Boughey did not say whether the board will vote on approving a new member nor has the association indicated who that new member would be.
“Tri-State’s sudden announcement only weeks ago that it would pursue broad FERC oversight is a last-minute effort to undermine the Colorado PUC and prevent it from deciding a fair and reasonable exit charge for DMEA,” Jason Bronec, DMEA’s CEO, said in a statement. “No one knows who the new member-owner will be or what business purpose it would serve within Tri-State. The sole purpose appears to be an attempt to evade Colorado law by forum shopping.”
DMEA in its complaint sought a ruling that the state was the proper regulator and for a temporary restraining order from Tri-State moving forward.
The co-op, however, could not get a court hearing before the July board meeting. Virginia Harman, DMEA’s chief operating officer, said she was not sure of the co-op’s “full strategy” if Tri-State goes ahead and adds a new member.
In May, Colorado Gov. Jared Polis signed into law a CPUC reauthorization bill that gave the commission clearer oversight of Tri-State in regard to its facility planning and in disputes between co-ops and the wholesale power provider.
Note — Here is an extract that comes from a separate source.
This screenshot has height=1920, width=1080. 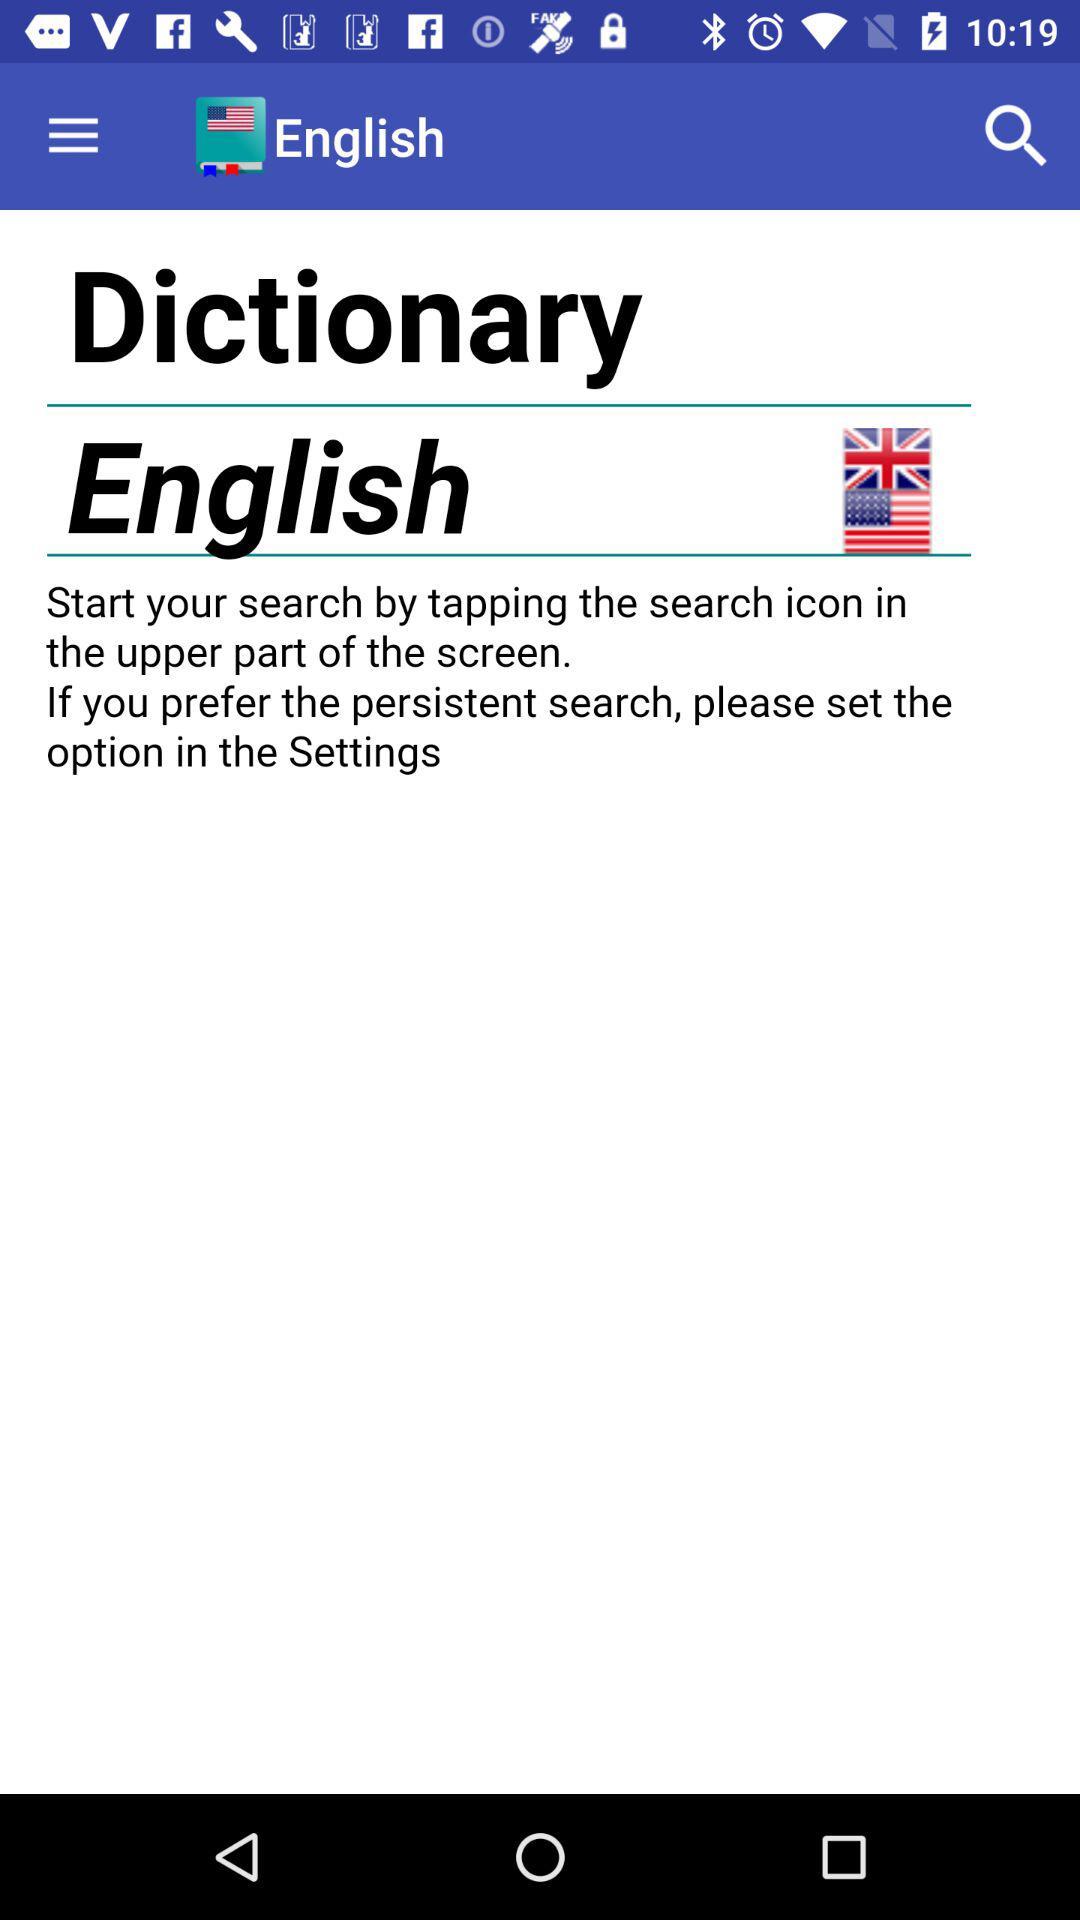 I want to click on instruction icon, so click(x=540, y=1002).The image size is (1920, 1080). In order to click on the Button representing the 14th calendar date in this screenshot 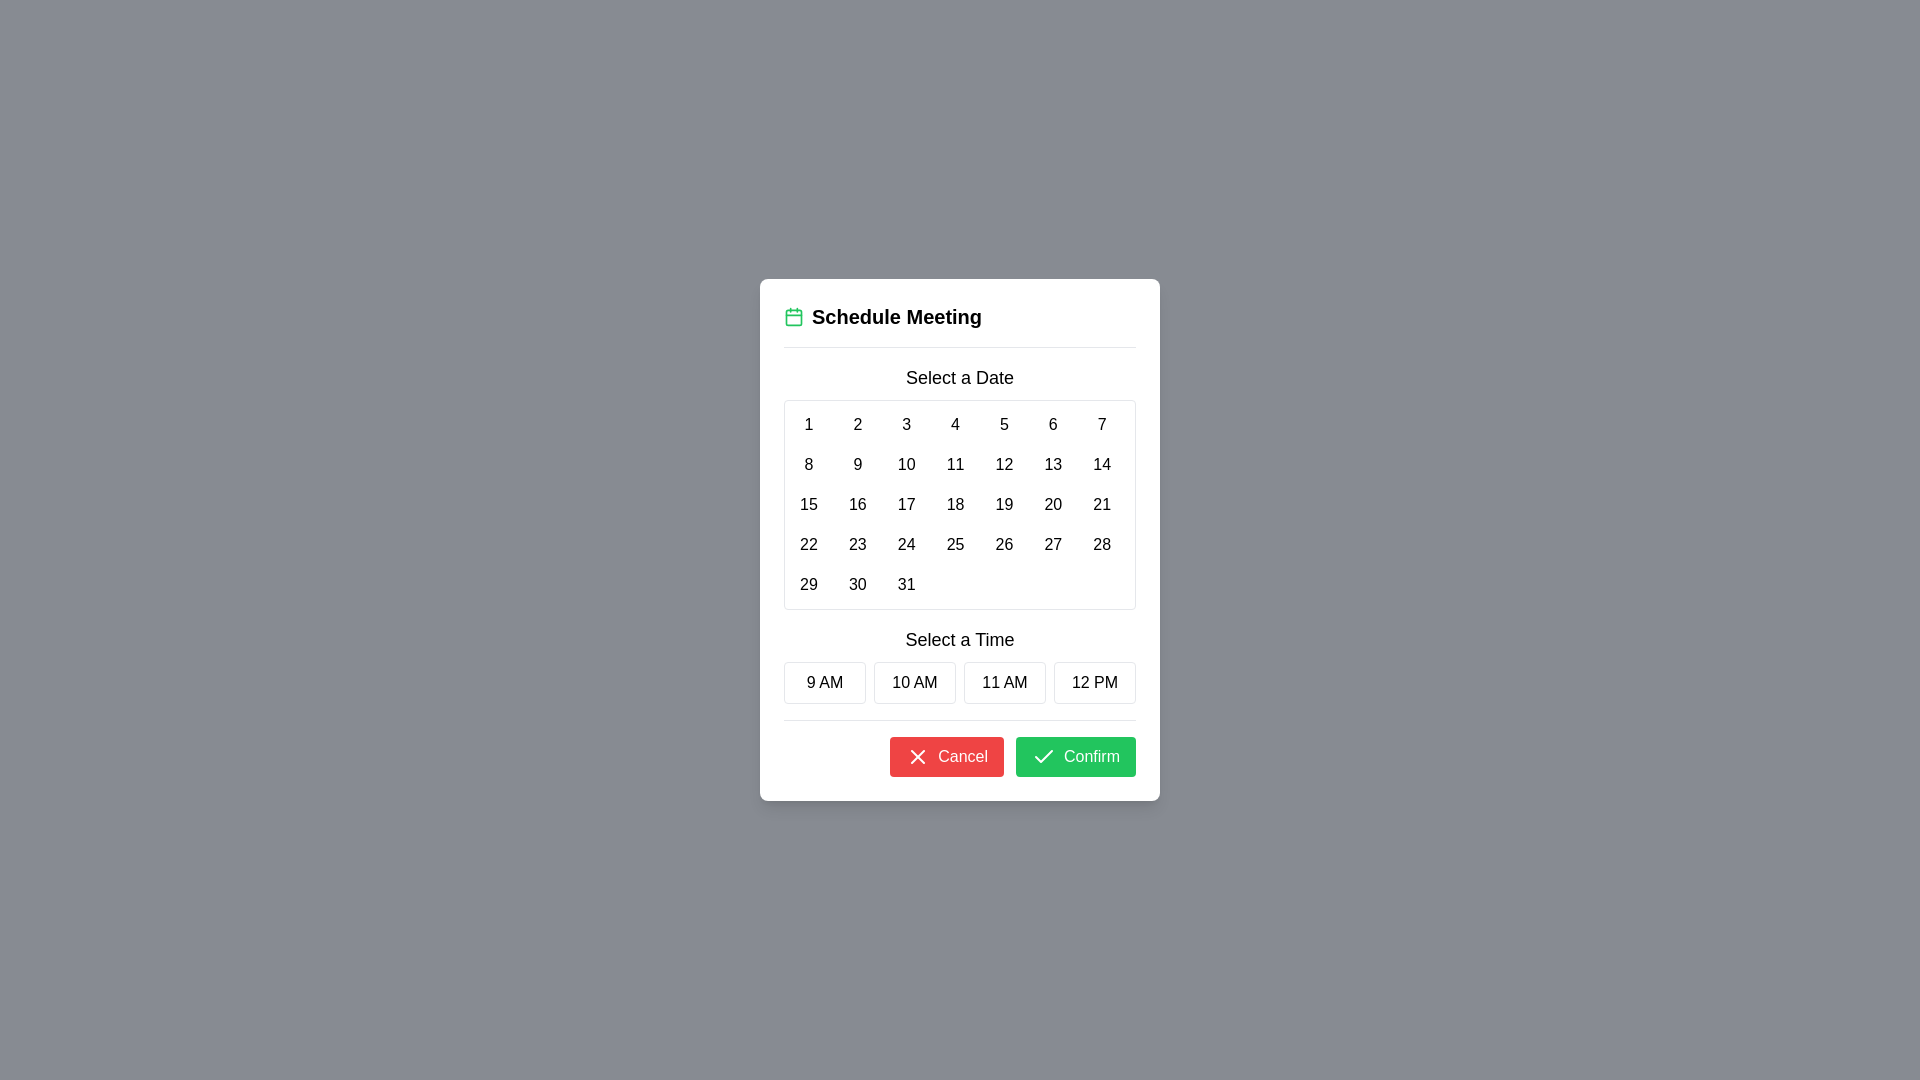, I will do `click(1101, 465)`.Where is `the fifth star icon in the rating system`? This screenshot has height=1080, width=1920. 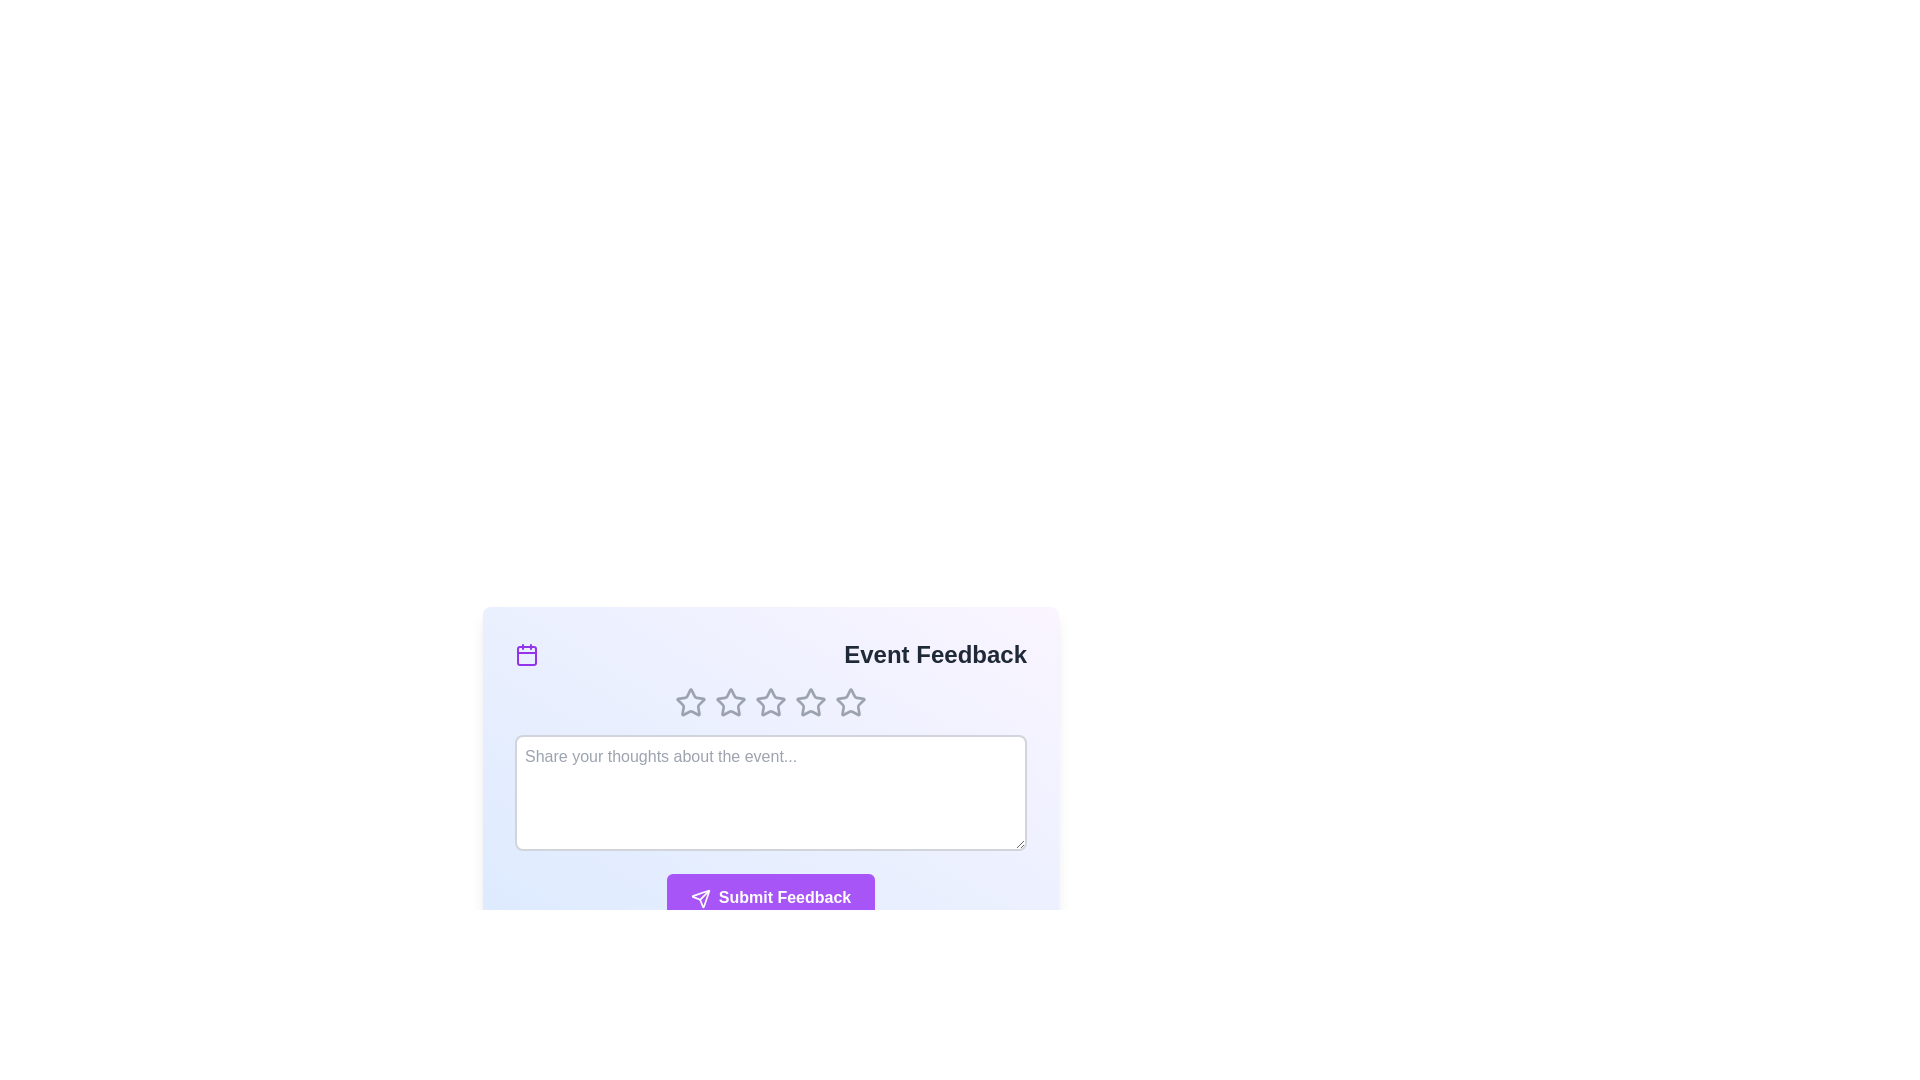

The same day, Polis signed a clean energy bill setting a goal of net-zero carbon emissions in the state by 2050. Tri-State gets about half its electricity from burning coal.
Tri-State’s FERC move has sparked concerned among the Democratic leadership, which sent a letter to Tri-State’s CEO Duane Highley and board chairman Rick Gordon seeking a delay in the vote so there could be an assessment of the impacts of the switch.
The legislators said that they had “worked closely” with Tri-State over the details of the CPUC bill, but the association had never told the lawmakers that it was simultaneously considering move to FERC oversight.
“We are concerned that Tri-State was not more transparent,” the legislators said.
The letter was signed by Senate President Leroy Garcia, Senate Majority Leader Stephen Fenberg, House Speaker KC Becker and the chairmen of the energy committees of both houses. All are Democrats.
Boughey said the association has been considering FERC rate regulation “for some time.”
“FERC rate regulation provides a solution to inconsistent rate regulation across the states in which Tri-State has operated for decades, will save the association’s members money, provide consistency and reduce timelines for decisions,” Boughey said.
The move to FERC regulation would not affect the resource planning and carbon reduction targets, according to Boughey. But the legislative leaders said in their letter that resource planning and rates are linked.
FERC rate regulation will not impact the resource planning or carbon reduction requirements placed on Tri-State from energy legislation passed this year in Colorado.
Boughey added that the federal oversight would not impact the 100 percent clean energy law adopted in New Mexico this spring.
The Tri-State Transmission and Association board voted Tuesday to moved forward with seeking regulatory oversight by the Federal Energy Regulatory Commission (FERC).
The shift would remove any oversight of rates a contracts from state regulatory commissions. In May, Colorado adopted a law giving the Colorado Public Utilities Commission added supervision over Tri-State.
“Tri-State is rapidly changing to increase flexibility for our members and develop an ever cleaner and greener resource portfolio,” Tri-State Chairman Rick Gordon said in an email. “As we transition, our cooperative will benefit from lower costs and greater efficiency by having a single, consistent rate regulator across all the states in which we operate.”